DeBRULER, GIVAN and DICKSON, JJ., concur.

KRAHULIK, J., dissents without separate opinion.

NOTES

[1] The operation took place in August 1986. In May 1987, Dr. Donner performed a xeromammography of Mrs. Carter, the examination of which revealed the presence of the wire remnant.

[2] "Ordinarily, because of the technical and complicated nature of medical treatment, the trier of fact is simply unable to rationally apply the standard of care to it without the benefit of informative expert opinion on the ultimate question of breach of duty." Burke v.

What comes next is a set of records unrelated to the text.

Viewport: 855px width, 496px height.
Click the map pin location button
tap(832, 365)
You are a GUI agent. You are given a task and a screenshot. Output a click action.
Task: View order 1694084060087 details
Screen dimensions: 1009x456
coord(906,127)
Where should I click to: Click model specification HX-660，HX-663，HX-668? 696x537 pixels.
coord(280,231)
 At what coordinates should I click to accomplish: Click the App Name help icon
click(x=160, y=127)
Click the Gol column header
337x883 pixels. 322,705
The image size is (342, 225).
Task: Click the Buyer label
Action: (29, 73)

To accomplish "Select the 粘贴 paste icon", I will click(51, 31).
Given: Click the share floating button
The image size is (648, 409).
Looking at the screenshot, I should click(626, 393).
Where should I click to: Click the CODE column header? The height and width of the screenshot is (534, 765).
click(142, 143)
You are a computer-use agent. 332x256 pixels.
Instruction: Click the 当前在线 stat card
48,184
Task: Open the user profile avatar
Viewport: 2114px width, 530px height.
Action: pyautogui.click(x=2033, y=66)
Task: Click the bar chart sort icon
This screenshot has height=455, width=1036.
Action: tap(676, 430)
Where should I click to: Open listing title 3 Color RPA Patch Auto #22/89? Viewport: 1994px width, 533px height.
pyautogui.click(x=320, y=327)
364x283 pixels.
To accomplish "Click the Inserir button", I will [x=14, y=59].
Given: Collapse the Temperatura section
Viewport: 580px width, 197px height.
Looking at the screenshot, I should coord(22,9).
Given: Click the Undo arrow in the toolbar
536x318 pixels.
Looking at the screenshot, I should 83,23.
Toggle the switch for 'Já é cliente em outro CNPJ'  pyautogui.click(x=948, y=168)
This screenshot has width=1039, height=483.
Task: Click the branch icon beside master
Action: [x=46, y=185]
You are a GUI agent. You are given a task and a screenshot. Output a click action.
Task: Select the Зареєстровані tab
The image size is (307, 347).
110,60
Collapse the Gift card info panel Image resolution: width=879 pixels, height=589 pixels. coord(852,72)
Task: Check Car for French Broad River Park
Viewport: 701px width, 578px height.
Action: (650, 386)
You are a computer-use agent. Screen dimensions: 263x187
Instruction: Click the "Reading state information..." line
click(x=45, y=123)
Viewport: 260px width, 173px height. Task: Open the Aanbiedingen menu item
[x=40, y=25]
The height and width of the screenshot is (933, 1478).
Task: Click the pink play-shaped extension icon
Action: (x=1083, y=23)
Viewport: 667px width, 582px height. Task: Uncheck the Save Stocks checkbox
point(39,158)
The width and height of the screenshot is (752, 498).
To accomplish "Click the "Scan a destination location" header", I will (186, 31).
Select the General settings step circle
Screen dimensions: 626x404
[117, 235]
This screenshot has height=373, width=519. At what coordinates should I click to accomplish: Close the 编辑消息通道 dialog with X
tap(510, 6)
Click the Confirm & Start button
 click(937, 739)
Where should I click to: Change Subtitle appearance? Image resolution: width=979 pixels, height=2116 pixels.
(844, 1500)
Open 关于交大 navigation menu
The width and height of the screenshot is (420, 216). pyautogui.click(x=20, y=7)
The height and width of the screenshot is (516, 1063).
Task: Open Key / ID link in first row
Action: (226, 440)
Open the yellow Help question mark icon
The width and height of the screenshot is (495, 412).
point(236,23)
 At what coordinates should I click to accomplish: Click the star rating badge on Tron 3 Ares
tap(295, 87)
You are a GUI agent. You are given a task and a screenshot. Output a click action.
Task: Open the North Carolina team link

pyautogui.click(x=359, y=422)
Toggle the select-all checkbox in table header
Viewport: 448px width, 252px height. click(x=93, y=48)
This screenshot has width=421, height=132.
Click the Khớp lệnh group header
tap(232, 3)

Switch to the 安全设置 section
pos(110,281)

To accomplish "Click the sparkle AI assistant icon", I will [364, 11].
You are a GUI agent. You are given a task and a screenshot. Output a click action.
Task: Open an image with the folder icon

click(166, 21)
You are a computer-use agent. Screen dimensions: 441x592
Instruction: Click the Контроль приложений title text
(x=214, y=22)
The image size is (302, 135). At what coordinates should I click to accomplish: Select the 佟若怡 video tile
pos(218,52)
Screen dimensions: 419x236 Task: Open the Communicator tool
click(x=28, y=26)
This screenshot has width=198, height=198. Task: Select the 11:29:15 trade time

Capello (1988), Ind., 520 N.E.2d 439, 441.

[3] When this Court first addressed the issue, we insisted that the testifying expert give his opinion on the standard of care in locations such as the one where the malpractice allegedly occurred. Gramm v. Boener (1877), 56 Ind. 497. The modern inquiry is less rigid. For a more thorough treatment of the evolution of the standard of care in medical malpractice cases in Indiana, see Vergara v. Doan (1992), Ind., 593 N.E.2d 185.

[4] "The handling and placing of sponges in the body in an abdominal operation might be a matter which would depend upon expert testimony, but the failure to remove such sponges after the operation, they not being necessary for any use in the abdomen after the closing of the incision, was not a matter which depended solely upon expert testimony." 204 Ind. at 181, 183 N.E. at 316. "[I]t is for the jury to determine from the evidence whether the omission of certain treatment, like the failure to remove a lapsponge used in the operation before the incision was closed, was or was not negligence." Id. at 176, 183 N.E. at 316.

[5] The findings of the medical review panel are some evidence of malpractice or lack thereof, but are not conclusive. Ind. Code Ann. § 27-12-10-23 (West Supp. 1993) (formerly Ind. Code § 16-9.5-9-9).

[6] For an earlier discussion of the legitimate use of nonexpert witness testimony in medical malpractice and other cases involving "questions of science," see Longfellow v. Vernon (1914), 57 Ind. App. 611, 629, 105 N.E. 178, 184-85.